What food is pure bliss for you?
Peanut Butter Cup Cheesecake
Ingredients
For the crust:
- 30 (1-15.35 ounce package) Oreo cookies
- 6 tablespoons butter, melted
For the cheesecake filling:
- 32 ounces cream cheese, at room temperature
- 5 large eggs
- 1 1/2 cups lightly packed light brown sugar
- 1 cup creamy peanut butter
- 1/2 cup heavy cream
- 1 teaspoon vanilla
- 8 ounces Reese’s minis
For the topping:
- 1 cup semisweet chocolate chips
- 1/2 cup heavy cream
- 8 ounces Reese’s minis
Instructions
For the crust:
- Preheat the oven to 325°F. In the bowl of a food processor, process the cookies until they are finely ground crumbs. Add the butter and pulse until moistened. Press into the bottom and halfway up the sides of a 9-inch springform pan. Bake for 10 minutes. Place on a wire rack to cool.
For the filling:
- In the bowl of an electric mixer, beat the cream cheese until smooth. Add the eggs, one at a time, beating until smooth. Add in the sugar, peanut butter, cream, and vanilla and beat until combined. Be careful not to overbeat. Stir in the Reese’s.

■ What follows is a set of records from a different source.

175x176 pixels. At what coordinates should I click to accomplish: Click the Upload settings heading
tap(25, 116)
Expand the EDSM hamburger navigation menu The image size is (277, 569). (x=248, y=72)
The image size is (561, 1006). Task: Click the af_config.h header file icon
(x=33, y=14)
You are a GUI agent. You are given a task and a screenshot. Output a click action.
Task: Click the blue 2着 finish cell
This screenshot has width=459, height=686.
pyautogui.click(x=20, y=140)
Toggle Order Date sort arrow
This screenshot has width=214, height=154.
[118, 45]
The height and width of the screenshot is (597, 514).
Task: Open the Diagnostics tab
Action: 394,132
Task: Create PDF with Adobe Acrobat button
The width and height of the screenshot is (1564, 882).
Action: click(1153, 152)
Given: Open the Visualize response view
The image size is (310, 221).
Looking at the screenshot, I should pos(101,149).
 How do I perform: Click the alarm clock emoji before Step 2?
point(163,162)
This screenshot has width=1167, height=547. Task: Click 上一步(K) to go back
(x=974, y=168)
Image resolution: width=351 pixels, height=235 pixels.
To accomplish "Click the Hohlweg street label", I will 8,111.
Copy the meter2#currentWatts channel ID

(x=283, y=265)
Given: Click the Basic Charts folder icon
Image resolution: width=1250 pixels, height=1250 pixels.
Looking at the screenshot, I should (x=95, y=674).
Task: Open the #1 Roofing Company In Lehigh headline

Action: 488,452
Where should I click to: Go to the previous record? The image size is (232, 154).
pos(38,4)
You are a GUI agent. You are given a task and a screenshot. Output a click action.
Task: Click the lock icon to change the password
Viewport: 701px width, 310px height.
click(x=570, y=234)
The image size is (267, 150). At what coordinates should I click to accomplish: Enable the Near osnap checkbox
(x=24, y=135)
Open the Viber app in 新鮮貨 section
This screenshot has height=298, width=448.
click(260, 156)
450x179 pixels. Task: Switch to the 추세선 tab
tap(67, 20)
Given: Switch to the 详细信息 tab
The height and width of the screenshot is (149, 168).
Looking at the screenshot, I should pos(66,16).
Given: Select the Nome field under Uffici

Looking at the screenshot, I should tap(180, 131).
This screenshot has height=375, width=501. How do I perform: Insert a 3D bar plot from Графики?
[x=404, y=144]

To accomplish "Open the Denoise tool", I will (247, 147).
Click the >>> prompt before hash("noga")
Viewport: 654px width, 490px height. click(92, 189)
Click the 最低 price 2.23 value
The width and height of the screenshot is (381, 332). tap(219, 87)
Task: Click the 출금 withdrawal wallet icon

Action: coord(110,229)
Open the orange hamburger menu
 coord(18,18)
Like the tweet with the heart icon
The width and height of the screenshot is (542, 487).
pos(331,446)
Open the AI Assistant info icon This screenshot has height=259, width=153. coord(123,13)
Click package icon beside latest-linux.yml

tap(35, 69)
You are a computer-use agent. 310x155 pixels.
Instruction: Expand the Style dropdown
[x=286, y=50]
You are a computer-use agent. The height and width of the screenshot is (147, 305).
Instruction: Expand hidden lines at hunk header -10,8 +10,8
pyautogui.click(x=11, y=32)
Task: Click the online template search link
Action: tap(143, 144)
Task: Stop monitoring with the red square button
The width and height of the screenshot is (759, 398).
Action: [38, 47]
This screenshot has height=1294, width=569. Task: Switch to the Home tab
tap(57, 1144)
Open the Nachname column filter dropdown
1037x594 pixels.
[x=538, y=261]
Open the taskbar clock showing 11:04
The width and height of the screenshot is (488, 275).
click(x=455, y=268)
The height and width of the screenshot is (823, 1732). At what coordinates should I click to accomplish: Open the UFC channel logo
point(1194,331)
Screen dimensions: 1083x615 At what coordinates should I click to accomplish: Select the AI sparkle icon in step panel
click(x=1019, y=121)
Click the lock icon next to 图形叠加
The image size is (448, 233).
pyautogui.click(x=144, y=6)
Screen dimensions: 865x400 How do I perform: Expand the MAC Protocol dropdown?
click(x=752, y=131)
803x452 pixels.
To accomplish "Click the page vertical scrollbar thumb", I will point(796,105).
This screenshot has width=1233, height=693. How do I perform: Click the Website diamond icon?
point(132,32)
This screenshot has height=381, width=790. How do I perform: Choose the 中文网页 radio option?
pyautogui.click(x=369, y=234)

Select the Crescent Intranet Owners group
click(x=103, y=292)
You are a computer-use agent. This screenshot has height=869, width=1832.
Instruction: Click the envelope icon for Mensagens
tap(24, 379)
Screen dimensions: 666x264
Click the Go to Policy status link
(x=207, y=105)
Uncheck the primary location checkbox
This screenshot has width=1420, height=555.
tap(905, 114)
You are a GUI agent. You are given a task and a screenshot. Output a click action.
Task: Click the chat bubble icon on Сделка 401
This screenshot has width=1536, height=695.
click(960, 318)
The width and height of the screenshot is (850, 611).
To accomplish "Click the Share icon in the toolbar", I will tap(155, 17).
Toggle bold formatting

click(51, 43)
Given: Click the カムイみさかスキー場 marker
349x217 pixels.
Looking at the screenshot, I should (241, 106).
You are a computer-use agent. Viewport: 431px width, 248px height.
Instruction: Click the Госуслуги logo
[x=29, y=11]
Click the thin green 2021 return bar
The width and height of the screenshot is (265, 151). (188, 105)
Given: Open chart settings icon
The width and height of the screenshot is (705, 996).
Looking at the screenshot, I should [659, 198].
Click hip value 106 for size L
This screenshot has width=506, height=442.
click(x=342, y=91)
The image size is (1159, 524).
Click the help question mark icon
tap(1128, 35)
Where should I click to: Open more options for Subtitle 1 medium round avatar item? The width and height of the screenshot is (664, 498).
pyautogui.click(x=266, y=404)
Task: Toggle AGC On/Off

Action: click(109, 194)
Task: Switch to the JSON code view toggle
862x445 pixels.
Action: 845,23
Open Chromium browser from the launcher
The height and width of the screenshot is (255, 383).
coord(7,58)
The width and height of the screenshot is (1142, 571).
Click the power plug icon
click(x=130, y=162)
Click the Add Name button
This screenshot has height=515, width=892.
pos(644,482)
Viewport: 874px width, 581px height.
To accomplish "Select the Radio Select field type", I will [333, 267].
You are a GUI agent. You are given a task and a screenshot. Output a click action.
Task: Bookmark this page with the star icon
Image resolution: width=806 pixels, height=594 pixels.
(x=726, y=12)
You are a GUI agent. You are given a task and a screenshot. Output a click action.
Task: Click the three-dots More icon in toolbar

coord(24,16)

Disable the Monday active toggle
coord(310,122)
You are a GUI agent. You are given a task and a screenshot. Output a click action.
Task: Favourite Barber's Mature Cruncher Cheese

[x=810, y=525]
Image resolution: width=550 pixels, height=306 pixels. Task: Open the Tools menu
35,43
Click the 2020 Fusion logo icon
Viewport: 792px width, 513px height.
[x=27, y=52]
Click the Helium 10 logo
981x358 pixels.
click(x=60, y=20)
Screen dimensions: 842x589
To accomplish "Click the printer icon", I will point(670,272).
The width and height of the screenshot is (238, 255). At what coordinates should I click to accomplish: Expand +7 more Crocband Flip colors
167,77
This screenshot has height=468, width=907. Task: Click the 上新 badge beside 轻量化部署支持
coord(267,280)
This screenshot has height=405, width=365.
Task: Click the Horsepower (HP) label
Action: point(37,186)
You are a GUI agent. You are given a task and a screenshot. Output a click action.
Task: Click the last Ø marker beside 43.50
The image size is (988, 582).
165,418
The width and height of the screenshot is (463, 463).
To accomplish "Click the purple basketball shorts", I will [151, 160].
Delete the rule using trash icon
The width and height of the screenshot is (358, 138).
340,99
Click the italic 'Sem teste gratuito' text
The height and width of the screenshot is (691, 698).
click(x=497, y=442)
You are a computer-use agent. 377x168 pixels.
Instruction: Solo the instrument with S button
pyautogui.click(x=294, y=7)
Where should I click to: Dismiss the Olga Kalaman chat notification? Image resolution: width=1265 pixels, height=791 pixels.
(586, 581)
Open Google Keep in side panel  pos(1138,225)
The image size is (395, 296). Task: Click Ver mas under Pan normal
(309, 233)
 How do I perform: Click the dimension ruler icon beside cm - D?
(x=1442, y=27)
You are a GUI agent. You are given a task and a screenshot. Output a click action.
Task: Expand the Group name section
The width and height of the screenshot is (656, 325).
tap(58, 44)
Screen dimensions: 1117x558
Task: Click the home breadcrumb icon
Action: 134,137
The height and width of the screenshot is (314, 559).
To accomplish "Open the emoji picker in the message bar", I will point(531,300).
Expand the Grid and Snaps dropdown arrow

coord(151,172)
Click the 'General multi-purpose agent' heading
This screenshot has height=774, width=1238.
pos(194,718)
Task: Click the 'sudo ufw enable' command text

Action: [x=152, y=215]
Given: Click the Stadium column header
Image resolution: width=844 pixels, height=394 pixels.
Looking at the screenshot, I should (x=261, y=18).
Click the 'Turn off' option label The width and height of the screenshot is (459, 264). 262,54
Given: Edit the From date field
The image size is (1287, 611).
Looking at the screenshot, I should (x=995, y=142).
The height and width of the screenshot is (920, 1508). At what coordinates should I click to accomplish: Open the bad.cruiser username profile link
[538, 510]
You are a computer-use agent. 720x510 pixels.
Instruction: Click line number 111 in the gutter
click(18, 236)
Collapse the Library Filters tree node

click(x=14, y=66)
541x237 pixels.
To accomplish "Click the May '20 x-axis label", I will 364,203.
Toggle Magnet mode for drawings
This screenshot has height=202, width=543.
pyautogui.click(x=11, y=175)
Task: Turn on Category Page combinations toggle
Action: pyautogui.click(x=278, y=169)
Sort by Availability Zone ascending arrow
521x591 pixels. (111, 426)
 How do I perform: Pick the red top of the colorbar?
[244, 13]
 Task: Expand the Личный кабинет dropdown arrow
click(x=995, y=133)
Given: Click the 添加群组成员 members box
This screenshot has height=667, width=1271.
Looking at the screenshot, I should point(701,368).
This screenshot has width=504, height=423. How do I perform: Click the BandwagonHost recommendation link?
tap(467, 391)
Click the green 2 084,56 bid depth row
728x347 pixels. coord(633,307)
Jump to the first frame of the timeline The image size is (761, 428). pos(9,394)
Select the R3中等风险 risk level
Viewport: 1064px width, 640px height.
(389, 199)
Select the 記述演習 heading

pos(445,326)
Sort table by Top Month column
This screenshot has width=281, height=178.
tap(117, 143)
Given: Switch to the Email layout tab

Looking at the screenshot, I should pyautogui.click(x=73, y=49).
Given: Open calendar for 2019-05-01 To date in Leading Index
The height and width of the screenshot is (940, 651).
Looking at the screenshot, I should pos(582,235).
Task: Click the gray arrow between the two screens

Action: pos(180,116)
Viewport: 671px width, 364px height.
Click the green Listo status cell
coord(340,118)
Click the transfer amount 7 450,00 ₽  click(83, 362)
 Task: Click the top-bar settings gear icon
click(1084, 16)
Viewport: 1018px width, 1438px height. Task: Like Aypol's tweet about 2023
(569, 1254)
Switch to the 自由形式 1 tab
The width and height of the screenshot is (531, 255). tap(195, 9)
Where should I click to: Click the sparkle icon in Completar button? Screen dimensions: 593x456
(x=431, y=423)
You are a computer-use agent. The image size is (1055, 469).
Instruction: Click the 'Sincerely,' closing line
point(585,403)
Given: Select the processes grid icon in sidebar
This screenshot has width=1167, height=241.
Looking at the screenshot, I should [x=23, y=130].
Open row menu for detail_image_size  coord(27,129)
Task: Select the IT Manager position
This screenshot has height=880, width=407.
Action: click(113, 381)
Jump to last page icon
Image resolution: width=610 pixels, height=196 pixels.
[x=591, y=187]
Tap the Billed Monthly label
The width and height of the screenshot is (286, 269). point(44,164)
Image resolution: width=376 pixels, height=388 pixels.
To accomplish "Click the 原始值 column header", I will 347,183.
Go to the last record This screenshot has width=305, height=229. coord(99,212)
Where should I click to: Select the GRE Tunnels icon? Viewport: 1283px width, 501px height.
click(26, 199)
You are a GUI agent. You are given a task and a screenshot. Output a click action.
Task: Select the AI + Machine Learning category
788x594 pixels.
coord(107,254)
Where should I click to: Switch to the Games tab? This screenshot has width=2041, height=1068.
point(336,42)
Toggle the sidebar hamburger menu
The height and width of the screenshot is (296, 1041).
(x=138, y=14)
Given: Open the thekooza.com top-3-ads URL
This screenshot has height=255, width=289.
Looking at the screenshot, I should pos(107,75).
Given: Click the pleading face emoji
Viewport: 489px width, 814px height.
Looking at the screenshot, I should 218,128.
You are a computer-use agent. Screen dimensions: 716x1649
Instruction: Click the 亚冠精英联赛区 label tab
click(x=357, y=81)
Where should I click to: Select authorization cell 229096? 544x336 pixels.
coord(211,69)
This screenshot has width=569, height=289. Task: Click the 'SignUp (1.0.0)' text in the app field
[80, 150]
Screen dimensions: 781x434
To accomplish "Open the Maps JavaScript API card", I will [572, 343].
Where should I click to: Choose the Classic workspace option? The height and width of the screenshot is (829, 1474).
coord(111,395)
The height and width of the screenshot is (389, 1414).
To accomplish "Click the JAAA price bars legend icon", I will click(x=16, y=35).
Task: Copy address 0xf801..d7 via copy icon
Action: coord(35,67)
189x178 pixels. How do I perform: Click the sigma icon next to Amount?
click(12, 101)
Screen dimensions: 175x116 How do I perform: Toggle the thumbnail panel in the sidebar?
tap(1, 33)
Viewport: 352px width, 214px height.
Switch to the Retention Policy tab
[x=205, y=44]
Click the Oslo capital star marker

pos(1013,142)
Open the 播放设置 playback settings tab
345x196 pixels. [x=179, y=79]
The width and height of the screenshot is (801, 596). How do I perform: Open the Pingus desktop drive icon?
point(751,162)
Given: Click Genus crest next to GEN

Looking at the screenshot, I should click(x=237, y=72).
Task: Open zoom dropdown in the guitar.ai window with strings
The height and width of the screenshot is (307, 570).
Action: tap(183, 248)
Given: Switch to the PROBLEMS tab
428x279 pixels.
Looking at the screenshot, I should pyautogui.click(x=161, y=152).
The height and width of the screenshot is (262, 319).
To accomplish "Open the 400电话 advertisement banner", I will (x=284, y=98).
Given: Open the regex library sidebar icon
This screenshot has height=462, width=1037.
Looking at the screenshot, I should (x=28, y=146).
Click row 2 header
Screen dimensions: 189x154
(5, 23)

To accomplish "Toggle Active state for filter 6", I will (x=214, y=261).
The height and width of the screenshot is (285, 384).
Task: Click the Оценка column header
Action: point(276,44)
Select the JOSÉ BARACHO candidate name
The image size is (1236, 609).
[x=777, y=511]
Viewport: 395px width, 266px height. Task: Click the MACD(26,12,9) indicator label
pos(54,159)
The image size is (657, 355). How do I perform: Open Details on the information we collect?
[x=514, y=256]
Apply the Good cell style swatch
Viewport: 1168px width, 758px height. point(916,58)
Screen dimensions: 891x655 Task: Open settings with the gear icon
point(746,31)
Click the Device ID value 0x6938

- Pour the batter into the cooled crust. Bake for about 1 hour, or until set and the top looks slightly dry. If the middle is slightly wobbly, that’s fine. Cool the cheesecake completely on a wire rack. Refrigerate until completely chilled, at least 4 hours. Release the cheesecake from the pan onto a cake stand or serving plate.
For the topping:
- Place the chocolate chips in a medium heatproof bowl. In a small saucepan heat the cream just until simmering. Pour over the chocolate chips. Let sit for 3 minutes before stirring until the mixture is melted and smooth. Pour over the cheesecake, allowing to drip down the sides. Sprinkle the Reese’s over the cheesecake. Serve or cover and store in the fridge for up to 2 days.
Rich and luscious…if I made very often I wouldvut back sugar and number of Reese’s cups
I have made this cheesecake several times and it’s perfect every time! I make lots and lots of cheesecakes and almost always wind up tweaking the recipe but not this one. It’s perfect! Thank you!
What temperature do you bake the cheesecake at? Is it 325 like the crust?
I used chocolate covered peanut butter cream Graham cookies. They made a delicious addition ofvpeanutbutter taste. The cake needed a longer baking time. I always use a water-bath method and as low cake to cool in the oven slowly for an hour after removing from water-bath. My son was in love with this Reeses peanut butter cup cheesecake for his birthday. I used peanut butter chips instead of Reeses pieces in filling. I also used dark chocolate for my ganache on top. It was delicious with the minor adjustments.
Tessa, I am so excited to make this for my fiancé’s birthday! I don’t plan on doing the ganache or adding the Reese’s for the topping, just so it’s a little less rich. If I were to do a water bath should I follow the instructions from your ultimate cheesecake recipe?
Thanks in advance for your help!
Would like to make this a few days befor serving. How long can i keep it if fridg before serving?
i have made this cake twice. once in springform pan and one in water bath. the cake cooks on the outside of edges but never sets in most of the remaining filling. i have checked my oven temp and it is correct.what can i do? i love the recipe
What pan are you using?
My husband and I both love cheesecake! And, we both love peanut butter and chocolate/peanut butter cups. Just made this cheesecake again…for my husband’s birthday. Love it!
My husband and I both love cheesecake! And, we both love peanut butter and chocolate/peanut butter cups. Just made this cheesecake again…for my husbands birthday. Love it!
I made this for a friends birthday, it turned out amazing! Thanks for the recipe!
I was wondering if you can use milk chocolate for the gnash on the top instead of semi sweet?
Your cheesecake recipes are to live for, not die for!!! Thanks so much for all the cheesecake recipes as I am totally addicted to CHEESECAKE!!! YUM!!!!!!!